History Repeats

Ugh, I had another splurge last night, and I’m not that proud of this one; I was doing great all day, eating intuitively and the whatnot, when after dinner (which I waited until I was hungry to eat, around 7:30 p.m.) I was struck by the worst craving for something sweet. Well, I indulged it, and this would have been fine had I stopped with the one indulgence, but in addition to my ice cream/warm delight combo I also downed 3 Reese’s sticks and 8 Newman-O’s (which are very tasty, by the way). Granted, after I tallied up the damage I found it wasn’t as bad as last week’s splurge and I can still meet my goal of an 1,850 calorie average for the week, but only if I eat approximately 1,550 calories per day the rest of the week. Now, I would have much rather have had those calories I spent tonight spread out over the week—particularly since I was doing so well eating intuitively—but I just got into such a frenzy. And, I really have no idea why such an intense need to feed came over me all of a sudden. Alas. Now, I’ll have to count calories, because I really don’t want to see another gain this week.

I’m hoping the gains I’ve seen thus far while maintaining are just my metabolism readjusting to more calories (I have to remember that I’ve more or less only been eating 1,600 calories per day for the past year, and then some) and that soon maybe it’ll pick up.

I’m still sad, though, that I chowed so much when a normal person would have stopped at one treat. What came over me? Lesson learned, though; I can’t have things like cookies and whatnot in my personal space.
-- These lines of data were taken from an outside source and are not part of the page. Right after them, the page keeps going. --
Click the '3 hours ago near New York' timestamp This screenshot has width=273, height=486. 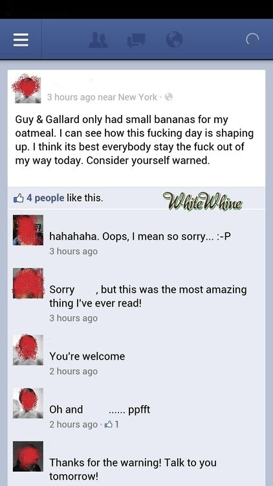tap(102, 97)
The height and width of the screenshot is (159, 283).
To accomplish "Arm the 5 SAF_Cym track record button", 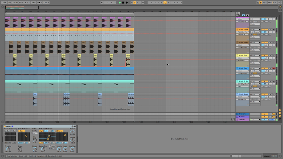I will [x=274, y=69].
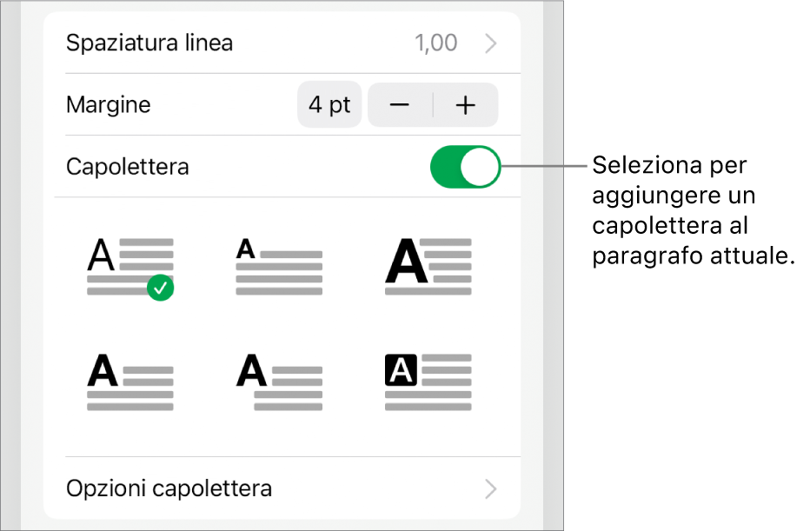Click the 4 pt Margine value field
Viewport: 810px width, 531px height.
point(329,105)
I bought the Newman-Os last week and had been just letting them chill out until I could eat more than a few (I didn’ want to open the bag just to eat one and have the rest of the bag go stale), but I think with stuff like that I just end up only eating them when I get into a frenzy like I did tonight, rather than in moderation on a day-to-day basis because, really, I know I can’t enjoy just two cookies; that’s just not enough for me come snack time.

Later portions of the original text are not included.